We woke up early the next morning, and I discovered that somehow a great pile of sand had blown through the mosquito tent, the sleeping bag and me, and piled up on the leeward side of the tent. This was intriguing, but I was left no time to think about it as we had to set off fast to make up for the lost time of the previous afternoon, as we also had the excitement of being halfway (in days) through the hike and so we got to put on clean t-shirts and socks. At first we thought our luck of the day before had continued as there was no gravel path on this inside bend and we spent the first half of the morning struggling across oceans of sand. At one point Mum fell behind so far that she could not find our footsteps and had to yell for our attention, meaning that I had to scramble up a metre high random boulder in an attempt to locate and rescue her.
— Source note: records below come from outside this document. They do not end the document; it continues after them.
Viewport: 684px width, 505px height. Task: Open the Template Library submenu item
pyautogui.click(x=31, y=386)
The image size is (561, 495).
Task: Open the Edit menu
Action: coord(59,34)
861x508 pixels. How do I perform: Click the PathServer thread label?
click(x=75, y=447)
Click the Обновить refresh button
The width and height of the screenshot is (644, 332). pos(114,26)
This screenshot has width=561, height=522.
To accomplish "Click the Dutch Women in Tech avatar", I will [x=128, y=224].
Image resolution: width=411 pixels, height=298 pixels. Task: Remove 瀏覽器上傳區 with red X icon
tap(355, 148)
Luckily we stopped for our mid-morning 'brunch' soon after this (cheese and biscuits) and once again discussed the whole issue of crossing the river.
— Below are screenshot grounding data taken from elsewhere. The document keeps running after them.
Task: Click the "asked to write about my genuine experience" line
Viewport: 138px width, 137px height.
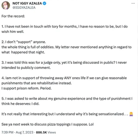Action: 67,99
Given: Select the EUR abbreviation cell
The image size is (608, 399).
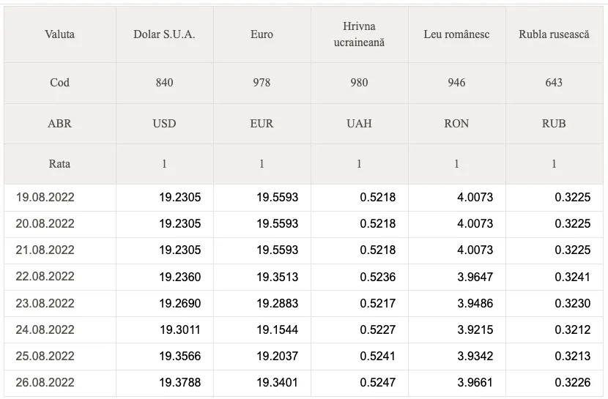Looking at the screenshot, I should [262, 124].
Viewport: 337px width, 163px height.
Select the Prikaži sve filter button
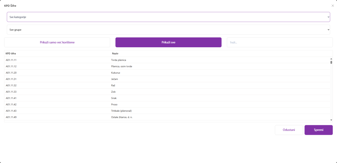(x=168, y=42)
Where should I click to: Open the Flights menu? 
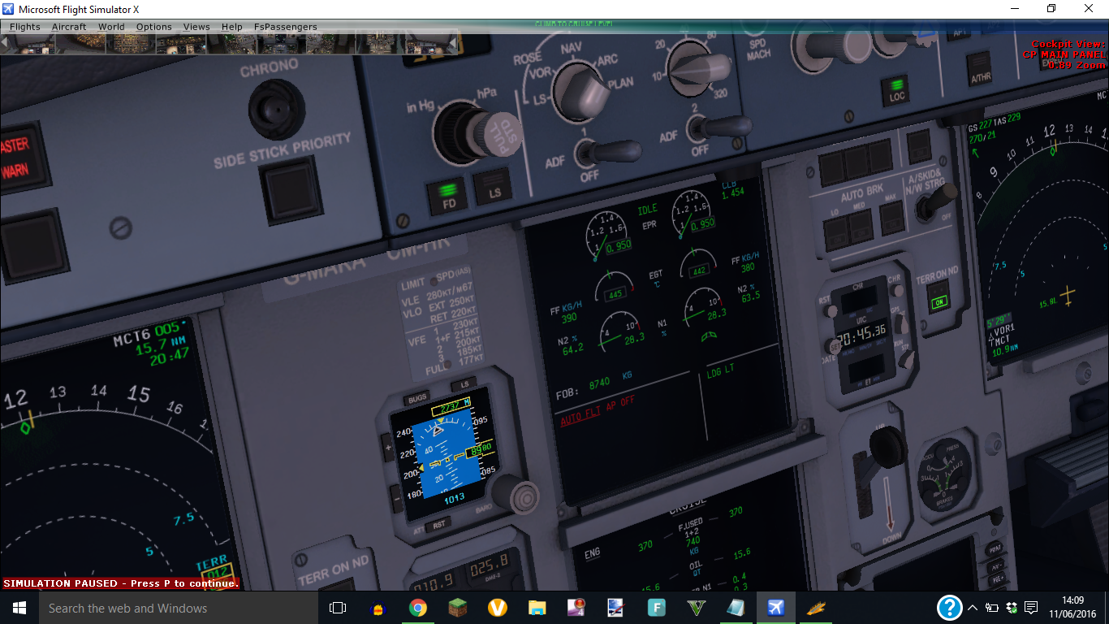pos(24,27)

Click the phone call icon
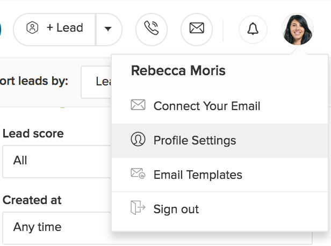(152, 28)
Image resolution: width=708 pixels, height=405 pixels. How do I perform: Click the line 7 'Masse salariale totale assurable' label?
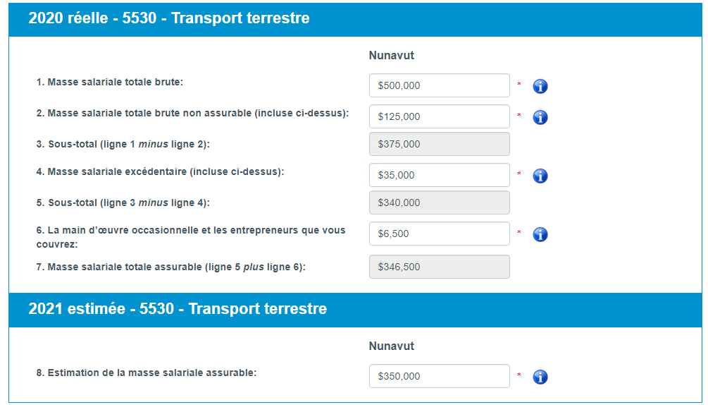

I was definitely in favour of crossing as the walking looked much nicer on the opposite side, and we would once again have been on an inside bend. However these were not the most convincing arguments at the time, so we decided to continue along our left bank. But soon we were faced with yet another rock climb. This was a different kind of rock, with plenty of places (and bushes growing out of it) to hold onto, but with the occasional loose bit of rock to beware of. Once we got halfway across the rock, having gone up and down to get around a crack, we then discovered that we would need 'Go Gadget Legs' in order to get across the next bit to carry on walking. We were therefore forced into crossing the river.
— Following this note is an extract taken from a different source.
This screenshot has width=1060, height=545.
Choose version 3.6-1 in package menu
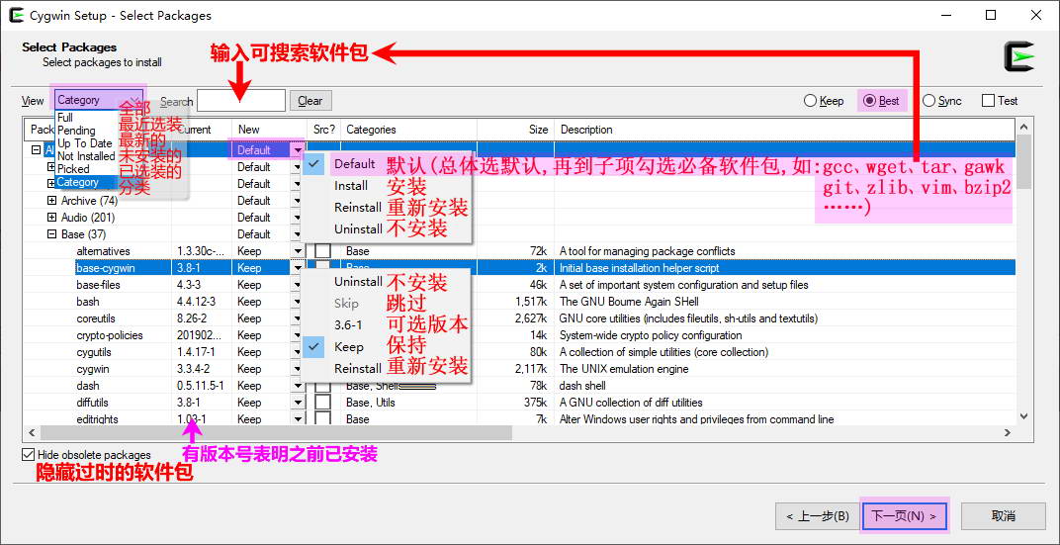click(348, 325)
It turned out to be the best thing we did on the whole hike, and we got such a feel for it that we came to try and do it as often as possible. Fortunately we were all carrying sandals and so could put them on and not have to worry about hurting our feet on the stones. It was therefore simply a case of balancing us and our rucksacks against the current of the river and walking carefully. After crossing the river we soon discovered, to our joy, a long gravel path going all the way along the side of the bend. We rejoiced even more when we looked at the other side of the river where it was simply sand with the occasional patch of boulders that would have taken us all day to get along. As it was we made headway and stopped for lunch on the bend under Table Mountain, looking at a suitable place to cross the river, and discovering that there were random horses in the canyon. Sarah was very tempted to adopt them so that we wouldn't have to hike, but could just sit back and ride, but we decided that this wasn't really a practical idea as they were probably wild, and we didn't even have a rope to halter them with.
Of course something had to go wrong during the day, and Dad discovered the minute we crossed the river after lunch and came to put our boots back on that he'd left his socks airing where we'd had lunch, so he had to race back across the river to fetch them. We continued on round the bend on a sand/gravel mixture, in the middle of a minor sandstorm as the wind whipped up around us. We made a decent distance before we decided to stop for the night, and found ourselves at Bushy Corner with 'only' 45km-ish left to hike. This was really quite an entrancing idea, so we actually managed something like enthusiasm for our gooey pasta and sauce tea, followed by the entertainment of me drinking hot chocolate from a saucepan. Sarah even managed to finish Harry Potter in the fading light, and then started berating me for not carrying the other 2 around with me.